Pues bien, esta biblioteca se ha transformado en un problema, ya que han encontrado una vulnerabilidad bastante severa en ella y que podría comprometer la seguridad de este software. Además, no solo es usada por GnuPG, también lo usan otros software de cifrado, por lo que podría afectar a otros programas de la misma manera.

En la lista de correo de desarrollo de este proyecto, el desarrollador tras GnuPG y Libgcrypt, ha enviado un mensaje alertando sobre este problema.

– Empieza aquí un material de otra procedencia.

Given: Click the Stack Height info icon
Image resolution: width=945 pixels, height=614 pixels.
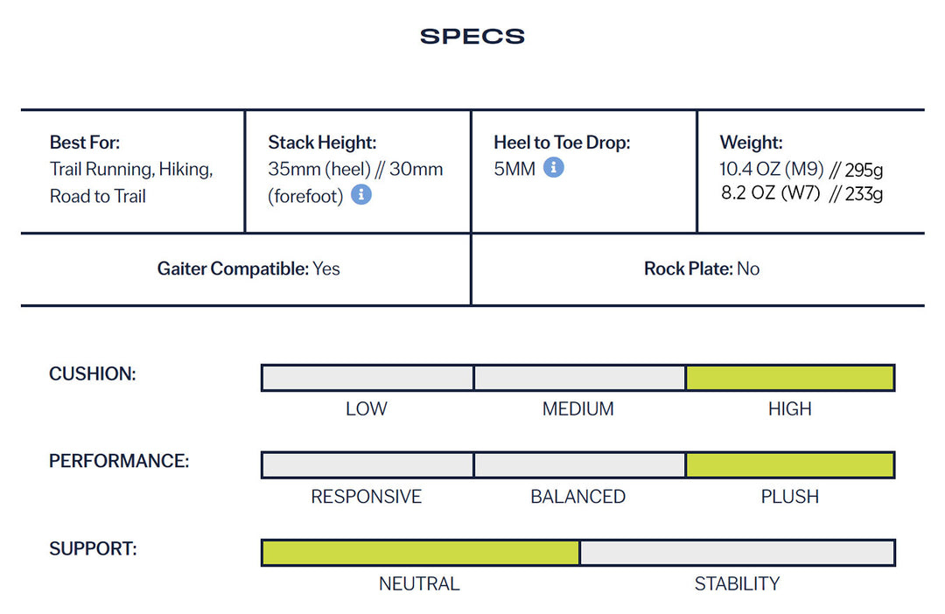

Un problema que lleva unos días activo, ya que Libgcrypt 1.9.0 fue lanzado el 19 de enero de 2021, lo que quiere decir que se integró en la versión GnuPG 2.3.

Koch, el desarrollador, no confirmó en un inicio el origen del a naturaleza de esta vulnerabilidad, simplemente se ha limitado a alertar a los usuarios para que dejen de usar esta biblioteca de cifrado y ha anunciado una nueva actualización para corregir este problema de seguridad.

Pero unos días más tarde, el 26 de enero, sí que daría más información sobre esta vulnerabilidad crítica que continúa sin tener CVE. Se trata de un problema por el que se podría aprovechar un desbordamiento de buffer, lo que podría hacer que el atacante pudiera acceder a los datos sin ningún tipo de verificación o firma, lo cual es preocupante.

En cuanto al descubridor de este problema, es el investigador Tavis Ormandy de Google Project Zero. Y, como se ha podido saber, solo afecta a la versión Libgcrypt 1.9.0, y no a otras versiones.

Si eres de los afectados que tiene dicha versión de esta librería, puedes acceder aquí, ya que existe una versión actualizada con un parche que lo soluciona. Es Libgcrypt 1.9.1.